PASSAGE SHOWN:
● ● ● ● ● ● ●
CBO specifically estimated the “total effect on outlays” of Obama’s budget as an increase of $2.7 trillion compared with what’s called for in current law. So by CBO’s figuring, spending would go up $2.7 trillion, not down $2.2 trillion. That would make Obama’s claim a nearly $5 trillion whopper.

Even the administration’s own projections don’t suport Obama’s extravagant claim of a $2.2 trillion spending cut. His Office of Management and Budget projected that Obama’s budget would produce $42.2 trillion in total outlays over the next 10 years. That’s only $431 billion more than CBO’s later estimate. However, Obama’s OMB comes up with a much higher prediction of where spending would be without the president’s budget. OMB figures “baseline” spending of $43.4 trillion. Compared with that, OMB figures that Obama’s budget would represent a reduction of more than $1.2 trillion. But that’s still nearly $1 trillion short of the figure Obama claimed.

Obama may have confused his deficit figures with his spending figures. Earlier he said that the projected deficit is “$2.2 trillion less than it would have been if we had the same policies in place when we came in.” But even that is disputed. It’s true that OMB projected a $7.1 trillion, 10-year deficit under Obama’s budget, and a $9.3 trillion deficit if current policies continued unchanged. That would amount to a $2.2 trillion improvement. But congressional budget experts don’t agree with that. CBO projects a $9.1 trillion deficit under Obama’s budget, and a $4.4 trillion deficit under current law. In other words, CBO figures Obama’s budget would make the deficit $4.5 trillion worse, not $2.2 trillion better.
● ● ● ● ● ● ●
SUPPLIED DATA:
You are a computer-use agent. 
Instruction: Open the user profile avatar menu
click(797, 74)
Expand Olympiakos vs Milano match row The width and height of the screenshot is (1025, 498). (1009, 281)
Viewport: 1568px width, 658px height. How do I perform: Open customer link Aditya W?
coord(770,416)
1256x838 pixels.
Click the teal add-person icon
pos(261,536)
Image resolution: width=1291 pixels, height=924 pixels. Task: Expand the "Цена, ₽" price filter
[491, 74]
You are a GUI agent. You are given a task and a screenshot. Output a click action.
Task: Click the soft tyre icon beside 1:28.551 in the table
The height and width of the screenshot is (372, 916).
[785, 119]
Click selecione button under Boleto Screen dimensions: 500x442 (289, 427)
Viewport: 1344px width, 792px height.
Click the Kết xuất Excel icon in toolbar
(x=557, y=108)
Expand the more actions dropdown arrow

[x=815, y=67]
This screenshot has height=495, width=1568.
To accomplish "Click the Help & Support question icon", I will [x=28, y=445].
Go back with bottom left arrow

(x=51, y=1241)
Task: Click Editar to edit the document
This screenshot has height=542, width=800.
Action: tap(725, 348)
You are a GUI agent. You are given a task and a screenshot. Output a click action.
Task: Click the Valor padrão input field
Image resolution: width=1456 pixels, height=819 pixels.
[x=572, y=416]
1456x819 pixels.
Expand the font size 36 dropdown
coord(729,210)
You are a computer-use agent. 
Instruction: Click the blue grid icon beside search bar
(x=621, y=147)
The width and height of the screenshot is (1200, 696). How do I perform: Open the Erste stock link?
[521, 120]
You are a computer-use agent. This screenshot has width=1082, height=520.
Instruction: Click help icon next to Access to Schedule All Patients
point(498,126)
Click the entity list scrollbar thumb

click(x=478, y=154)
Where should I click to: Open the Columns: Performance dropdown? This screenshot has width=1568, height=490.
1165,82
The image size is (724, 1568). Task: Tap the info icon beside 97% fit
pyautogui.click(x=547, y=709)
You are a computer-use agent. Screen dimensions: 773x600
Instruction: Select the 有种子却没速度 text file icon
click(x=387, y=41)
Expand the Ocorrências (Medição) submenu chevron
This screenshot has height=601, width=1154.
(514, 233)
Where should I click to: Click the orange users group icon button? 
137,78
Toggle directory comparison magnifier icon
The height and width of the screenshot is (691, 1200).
● ● ● ● ● ● ●
WHAT YOU HAVE TO DO: Reproduce the portion of the budget passage that begins at the words "Obama may have" and stops after "not $2.2 trillion better.". The records are not needed for this work.

COMPLETED TASK:
Obama may have confused his deficit figures with his spending figures. Earlier he said that the projected deficit is “$2.2 trillion less than it would have been if we had the same policies in place when we came in.” But even that is disputed. It’s true that OMB projected a $7.1 trillion, 10-year deficit under Obama’s budget, and a $9.3 trillion deficit if current policies continued unchanged. That would amount to a $2.2 trillion improvement. But congressional budget experts don’t agree with that. CBO projects a $9.1 trillion deficit under Obama’s budget, and a $4.4 trillion deficit under current law. In other words, CBO figures Obama’s budget would make the deficit $4.5 trillion worse, not $2.2 trillion better.